Hypokalemic Periodic Paralysis
by: Joe Hing Kwok Chu
Other names: familial periodic paralysis,
periodic paralysis.
Hypokalemic periodic paralysis is a congenital disorder that occurs within certain families and causes intermittent episodes of muscle weakness or paralysis. The attacks can occur from daily to yearly and may last for a few hours or for several days. There is a low level of potassium in the bloodstream (hypokalemia) during the attack. But the serum potassium levels are normal between attacks.
There is no potassium deficiency in the whole body. Hypokalemia is low blood levels of potassium (low serum potassium).
The following can cause hypokalemia
Alcoholism
Hypokalemic attack may be precipitated by the administration of oral glucose, 1.5g/kg body weight (up to 100 g)
Intravenous administration of insulin, maximum 0.1 U/kg body weight at 30 and 60 minutes, during the infusion may aid in precipitating attacks.
Diet high in sugar (carbohydrates)
Diuretic therapy without potassium chloride supplementation.
Laxative abuse
Hypomagnesemia
Primary hyper-aldosteronism (Conn's syndrome)
Liver disease with ascites (fluid retention in the abdomenal area)
Excessive ingestion of licorice (gan cao)
Corticosteroids
Anti inflammatory drugs, indomethacin, phenylbutazone, steroids and sex hormones, particularly estrogens
Conditions associated with hyper-reninemia, in which an excessive amount of renin introduced into the system causes secondary aldosteronemia.

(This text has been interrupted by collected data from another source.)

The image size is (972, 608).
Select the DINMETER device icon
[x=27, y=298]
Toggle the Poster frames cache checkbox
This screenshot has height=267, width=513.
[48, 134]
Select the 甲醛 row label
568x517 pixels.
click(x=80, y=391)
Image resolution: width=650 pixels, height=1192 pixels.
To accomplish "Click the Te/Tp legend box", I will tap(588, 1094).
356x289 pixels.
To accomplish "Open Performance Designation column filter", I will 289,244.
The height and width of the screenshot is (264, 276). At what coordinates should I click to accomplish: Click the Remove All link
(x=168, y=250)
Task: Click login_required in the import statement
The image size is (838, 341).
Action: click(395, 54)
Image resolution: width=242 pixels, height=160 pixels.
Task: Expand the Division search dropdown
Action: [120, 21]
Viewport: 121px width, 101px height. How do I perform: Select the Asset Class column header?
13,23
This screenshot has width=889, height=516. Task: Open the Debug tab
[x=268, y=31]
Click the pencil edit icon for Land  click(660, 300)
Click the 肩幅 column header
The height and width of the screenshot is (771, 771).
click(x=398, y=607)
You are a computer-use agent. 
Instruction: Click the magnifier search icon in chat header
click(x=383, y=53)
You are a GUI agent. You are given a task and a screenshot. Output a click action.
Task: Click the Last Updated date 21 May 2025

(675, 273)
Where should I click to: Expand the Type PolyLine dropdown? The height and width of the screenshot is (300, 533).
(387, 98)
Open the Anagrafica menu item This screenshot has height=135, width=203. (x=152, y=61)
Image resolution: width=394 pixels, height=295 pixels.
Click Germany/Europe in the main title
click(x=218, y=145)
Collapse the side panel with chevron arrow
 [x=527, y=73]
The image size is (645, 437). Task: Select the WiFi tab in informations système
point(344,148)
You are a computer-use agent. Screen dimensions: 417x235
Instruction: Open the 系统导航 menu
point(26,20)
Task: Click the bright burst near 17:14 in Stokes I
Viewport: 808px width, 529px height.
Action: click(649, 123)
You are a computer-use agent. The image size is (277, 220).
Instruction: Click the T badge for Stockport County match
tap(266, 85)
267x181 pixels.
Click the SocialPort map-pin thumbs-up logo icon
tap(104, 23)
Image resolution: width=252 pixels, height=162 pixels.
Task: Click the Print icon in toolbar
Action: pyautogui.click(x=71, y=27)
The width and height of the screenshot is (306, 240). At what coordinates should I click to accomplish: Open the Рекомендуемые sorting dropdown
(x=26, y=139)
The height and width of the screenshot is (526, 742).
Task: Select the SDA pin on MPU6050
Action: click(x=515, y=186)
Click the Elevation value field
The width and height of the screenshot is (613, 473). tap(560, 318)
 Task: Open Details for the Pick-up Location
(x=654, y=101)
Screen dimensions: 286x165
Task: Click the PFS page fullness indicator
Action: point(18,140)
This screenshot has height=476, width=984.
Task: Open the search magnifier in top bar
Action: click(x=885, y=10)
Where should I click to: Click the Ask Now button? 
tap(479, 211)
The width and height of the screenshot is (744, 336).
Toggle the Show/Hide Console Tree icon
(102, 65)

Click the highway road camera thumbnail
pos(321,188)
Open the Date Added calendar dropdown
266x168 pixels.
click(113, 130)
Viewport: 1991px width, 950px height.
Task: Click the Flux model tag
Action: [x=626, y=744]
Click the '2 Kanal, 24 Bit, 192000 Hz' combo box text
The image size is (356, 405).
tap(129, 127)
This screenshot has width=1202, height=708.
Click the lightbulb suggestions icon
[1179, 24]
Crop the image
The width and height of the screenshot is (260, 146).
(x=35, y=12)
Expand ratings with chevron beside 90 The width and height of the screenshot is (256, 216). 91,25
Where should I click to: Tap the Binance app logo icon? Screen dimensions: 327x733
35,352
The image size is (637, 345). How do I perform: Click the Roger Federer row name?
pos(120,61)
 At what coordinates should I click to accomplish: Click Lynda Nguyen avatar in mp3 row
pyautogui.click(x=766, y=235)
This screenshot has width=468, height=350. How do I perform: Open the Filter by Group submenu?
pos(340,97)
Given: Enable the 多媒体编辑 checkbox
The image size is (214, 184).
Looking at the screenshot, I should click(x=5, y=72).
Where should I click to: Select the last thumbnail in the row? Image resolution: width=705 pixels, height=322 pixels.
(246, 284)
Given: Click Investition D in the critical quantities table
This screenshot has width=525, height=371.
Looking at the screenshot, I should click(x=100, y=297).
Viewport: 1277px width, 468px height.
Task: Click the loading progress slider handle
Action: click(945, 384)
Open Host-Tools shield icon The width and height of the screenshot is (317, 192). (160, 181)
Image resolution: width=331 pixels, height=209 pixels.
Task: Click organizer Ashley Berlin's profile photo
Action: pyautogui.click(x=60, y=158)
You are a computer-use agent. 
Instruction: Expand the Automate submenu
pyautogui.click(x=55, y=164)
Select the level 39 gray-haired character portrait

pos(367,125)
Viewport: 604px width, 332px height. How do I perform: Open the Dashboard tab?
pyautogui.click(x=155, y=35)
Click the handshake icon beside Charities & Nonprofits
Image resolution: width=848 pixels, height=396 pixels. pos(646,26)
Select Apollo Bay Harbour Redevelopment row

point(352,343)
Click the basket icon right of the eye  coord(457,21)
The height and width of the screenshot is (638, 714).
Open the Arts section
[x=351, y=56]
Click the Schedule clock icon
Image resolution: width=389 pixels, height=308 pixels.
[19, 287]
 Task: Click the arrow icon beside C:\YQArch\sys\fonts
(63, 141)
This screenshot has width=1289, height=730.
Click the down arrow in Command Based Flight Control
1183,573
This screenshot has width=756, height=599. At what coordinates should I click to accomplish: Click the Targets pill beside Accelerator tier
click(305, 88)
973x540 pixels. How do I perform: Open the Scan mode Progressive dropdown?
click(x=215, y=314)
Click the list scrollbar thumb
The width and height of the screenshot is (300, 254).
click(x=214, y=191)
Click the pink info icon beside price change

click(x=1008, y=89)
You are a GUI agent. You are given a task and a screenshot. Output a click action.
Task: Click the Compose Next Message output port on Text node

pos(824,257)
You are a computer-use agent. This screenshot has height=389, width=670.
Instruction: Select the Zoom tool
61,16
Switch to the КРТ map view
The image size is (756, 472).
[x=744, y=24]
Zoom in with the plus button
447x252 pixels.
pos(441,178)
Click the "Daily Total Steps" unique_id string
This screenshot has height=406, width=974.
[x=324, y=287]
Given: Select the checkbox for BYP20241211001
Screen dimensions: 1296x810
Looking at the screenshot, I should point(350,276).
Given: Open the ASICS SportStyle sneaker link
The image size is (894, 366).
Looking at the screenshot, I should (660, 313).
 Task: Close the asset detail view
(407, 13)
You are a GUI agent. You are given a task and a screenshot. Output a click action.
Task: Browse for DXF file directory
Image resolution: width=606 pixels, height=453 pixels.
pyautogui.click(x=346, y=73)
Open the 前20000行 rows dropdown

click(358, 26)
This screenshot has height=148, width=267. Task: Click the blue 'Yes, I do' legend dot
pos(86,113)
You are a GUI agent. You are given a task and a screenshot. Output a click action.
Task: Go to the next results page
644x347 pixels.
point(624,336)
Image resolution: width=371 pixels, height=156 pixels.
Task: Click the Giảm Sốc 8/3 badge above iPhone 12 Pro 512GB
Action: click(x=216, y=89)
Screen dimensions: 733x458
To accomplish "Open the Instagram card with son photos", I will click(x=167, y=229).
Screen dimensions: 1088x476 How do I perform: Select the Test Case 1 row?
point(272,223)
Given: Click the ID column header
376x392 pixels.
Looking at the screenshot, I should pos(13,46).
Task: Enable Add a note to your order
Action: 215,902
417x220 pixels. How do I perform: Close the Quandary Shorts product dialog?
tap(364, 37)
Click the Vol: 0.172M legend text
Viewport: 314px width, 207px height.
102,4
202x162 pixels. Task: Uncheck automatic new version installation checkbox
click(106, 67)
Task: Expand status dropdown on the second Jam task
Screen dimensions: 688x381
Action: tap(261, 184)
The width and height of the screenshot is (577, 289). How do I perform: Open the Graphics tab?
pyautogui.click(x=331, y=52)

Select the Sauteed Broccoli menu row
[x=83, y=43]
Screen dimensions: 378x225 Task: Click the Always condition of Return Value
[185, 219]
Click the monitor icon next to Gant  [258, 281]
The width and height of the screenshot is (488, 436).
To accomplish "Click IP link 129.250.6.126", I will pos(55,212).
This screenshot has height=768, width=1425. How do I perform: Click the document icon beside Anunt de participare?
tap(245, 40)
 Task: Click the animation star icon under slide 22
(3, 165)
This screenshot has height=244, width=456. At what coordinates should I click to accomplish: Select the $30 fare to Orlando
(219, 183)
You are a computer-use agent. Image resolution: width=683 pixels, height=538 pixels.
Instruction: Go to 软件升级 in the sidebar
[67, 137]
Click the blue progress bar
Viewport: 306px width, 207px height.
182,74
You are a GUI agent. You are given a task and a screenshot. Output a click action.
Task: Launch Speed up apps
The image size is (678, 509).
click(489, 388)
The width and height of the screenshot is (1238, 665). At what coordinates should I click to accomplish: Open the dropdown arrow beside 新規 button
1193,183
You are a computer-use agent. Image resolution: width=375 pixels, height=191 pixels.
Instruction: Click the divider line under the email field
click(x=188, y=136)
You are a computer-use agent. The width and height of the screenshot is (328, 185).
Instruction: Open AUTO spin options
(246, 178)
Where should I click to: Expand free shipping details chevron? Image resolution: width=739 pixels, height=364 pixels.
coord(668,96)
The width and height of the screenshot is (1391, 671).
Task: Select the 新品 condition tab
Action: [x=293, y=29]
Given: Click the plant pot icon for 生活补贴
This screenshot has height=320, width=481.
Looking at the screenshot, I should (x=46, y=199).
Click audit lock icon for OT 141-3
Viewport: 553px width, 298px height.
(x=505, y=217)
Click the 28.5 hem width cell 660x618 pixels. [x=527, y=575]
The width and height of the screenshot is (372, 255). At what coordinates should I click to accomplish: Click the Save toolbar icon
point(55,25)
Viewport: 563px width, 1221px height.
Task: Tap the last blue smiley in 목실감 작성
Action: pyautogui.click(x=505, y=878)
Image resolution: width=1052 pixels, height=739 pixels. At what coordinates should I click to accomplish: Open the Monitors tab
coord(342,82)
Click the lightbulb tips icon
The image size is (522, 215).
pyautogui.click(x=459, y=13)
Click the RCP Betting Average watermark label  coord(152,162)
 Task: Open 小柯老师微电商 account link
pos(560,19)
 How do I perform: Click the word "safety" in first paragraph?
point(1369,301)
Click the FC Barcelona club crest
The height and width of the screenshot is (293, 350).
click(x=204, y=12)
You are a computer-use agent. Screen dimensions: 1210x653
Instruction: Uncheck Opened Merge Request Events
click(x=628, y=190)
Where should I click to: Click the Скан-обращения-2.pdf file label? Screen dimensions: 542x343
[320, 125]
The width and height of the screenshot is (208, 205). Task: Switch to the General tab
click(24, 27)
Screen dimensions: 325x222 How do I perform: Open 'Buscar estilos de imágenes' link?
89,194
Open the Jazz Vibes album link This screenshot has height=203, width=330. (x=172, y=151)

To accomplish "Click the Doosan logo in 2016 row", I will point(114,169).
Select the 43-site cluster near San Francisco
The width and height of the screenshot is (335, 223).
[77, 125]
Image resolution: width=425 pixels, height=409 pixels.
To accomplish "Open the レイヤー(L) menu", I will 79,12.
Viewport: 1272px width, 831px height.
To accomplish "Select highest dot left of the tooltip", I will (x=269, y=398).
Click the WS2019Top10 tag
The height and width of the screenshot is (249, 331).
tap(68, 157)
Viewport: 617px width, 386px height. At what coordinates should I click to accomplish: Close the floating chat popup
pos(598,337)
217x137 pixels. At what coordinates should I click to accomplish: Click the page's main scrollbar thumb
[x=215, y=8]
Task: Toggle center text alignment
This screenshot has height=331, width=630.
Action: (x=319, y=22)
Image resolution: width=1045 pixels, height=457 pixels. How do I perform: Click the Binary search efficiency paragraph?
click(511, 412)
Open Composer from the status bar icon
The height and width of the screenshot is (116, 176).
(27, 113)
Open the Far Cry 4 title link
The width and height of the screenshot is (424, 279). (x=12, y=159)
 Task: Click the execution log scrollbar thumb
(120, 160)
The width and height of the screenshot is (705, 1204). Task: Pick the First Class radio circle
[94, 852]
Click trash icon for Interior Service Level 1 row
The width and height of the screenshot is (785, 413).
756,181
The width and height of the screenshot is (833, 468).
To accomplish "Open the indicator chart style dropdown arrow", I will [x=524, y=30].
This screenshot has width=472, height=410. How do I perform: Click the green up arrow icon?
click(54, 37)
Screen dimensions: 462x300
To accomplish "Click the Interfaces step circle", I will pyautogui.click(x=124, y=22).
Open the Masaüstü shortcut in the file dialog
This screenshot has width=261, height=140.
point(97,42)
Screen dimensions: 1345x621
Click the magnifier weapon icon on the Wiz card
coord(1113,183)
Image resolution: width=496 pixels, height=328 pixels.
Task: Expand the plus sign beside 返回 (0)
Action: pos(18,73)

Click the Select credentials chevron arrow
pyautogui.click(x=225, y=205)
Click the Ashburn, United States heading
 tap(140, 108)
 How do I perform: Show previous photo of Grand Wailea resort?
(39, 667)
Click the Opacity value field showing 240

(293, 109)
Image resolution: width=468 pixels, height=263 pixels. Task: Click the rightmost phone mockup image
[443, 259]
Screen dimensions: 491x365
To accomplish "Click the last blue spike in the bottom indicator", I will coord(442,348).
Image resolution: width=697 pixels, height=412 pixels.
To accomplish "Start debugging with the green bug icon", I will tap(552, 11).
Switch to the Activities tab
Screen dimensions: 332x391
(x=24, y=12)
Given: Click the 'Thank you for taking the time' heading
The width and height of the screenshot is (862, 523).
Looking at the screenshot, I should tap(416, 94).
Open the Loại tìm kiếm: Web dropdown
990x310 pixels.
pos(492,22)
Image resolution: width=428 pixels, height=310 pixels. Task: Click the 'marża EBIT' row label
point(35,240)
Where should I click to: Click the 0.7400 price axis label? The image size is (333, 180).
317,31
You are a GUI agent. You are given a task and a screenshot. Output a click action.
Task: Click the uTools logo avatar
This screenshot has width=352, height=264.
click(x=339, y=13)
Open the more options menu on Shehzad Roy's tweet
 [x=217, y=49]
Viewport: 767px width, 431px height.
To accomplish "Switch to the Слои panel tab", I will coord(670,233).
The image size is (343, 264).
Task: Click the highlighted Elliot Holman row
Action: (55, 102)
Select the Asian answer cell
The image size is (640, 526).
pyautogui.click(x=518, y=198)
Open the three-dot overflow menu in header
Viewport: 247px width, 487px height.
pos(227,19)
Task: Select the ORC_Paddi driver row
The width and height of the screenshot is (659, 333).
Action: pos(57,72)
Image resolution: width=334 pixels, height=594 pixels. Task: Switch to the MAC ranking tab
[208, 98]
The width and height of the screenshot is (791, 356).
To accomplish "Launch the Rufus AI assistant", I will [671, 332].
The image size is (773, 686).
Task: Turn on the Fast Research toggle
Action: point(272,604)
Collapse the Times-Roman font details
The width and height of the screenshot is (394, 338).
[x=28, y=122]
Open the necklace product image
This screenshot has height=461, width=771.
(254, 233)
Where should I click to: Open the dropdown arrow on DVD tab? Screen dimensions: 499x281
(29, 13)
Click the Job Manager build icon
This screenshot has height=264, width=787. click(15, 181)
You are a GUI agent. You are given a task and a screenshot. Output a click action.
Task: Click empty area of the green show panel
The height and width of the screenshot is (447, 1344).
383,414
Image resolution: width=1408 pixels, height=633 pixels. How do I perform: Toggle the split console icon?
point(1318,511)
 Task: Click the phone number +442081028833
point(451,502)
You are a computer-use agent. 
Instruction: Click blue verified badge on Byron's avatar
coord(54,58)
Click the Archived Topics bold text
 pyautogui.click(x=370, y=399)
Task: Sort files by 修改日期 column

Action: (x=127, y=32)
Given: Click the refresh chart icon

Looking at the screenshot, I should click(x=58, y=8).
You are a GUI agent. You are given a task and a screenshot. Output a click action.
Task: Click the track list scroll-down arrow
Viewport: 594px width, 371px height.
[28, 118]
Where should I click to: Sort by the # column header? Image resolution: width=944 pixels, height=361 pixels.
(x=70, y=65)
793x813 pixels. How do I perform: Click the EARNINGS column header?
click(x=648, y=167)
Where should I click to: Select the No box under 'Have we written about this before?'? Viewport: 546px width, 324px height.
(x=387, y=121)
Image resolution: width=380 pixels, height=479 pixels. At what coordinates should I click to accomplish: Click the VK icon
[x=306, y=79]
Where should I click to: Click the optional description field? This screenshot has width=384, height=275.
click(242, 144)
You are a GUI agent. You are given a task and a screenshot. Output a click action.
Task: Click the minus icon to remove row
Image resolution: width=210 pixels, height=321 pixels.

Crash diets with inadequate intake of potassium
Chronic stress which increases adrenocortical hormone
Chronic diarrhea, mal-absorption syndrome
Perspiration and chronic fever
Renal tubular acidosis - primary
Renal tubular acidosis - secondary to amphotericin B,
Abuse of Toluene (methylbenzene) or juxtaglomerular drugs
Apparatus hyperplasia (Bartter's syndrome)
Excess intake of water.
Hypoventilation
Villous adenoma
Therapy
Hypo-magnesemia must be corrected in order for hypokalemia correction to work properly.
Do not overcorrect potassium in hypokalemic periodic paralysis, because this is not a true
deficiency but a trans-cellular mal-distribution.
In patients with diabetes and ketoacidosis, part of the serum potassium should be administered
as potassium phosphate.
Risk of hypokalemia:
Hypokalemia increases digitalis toxicity.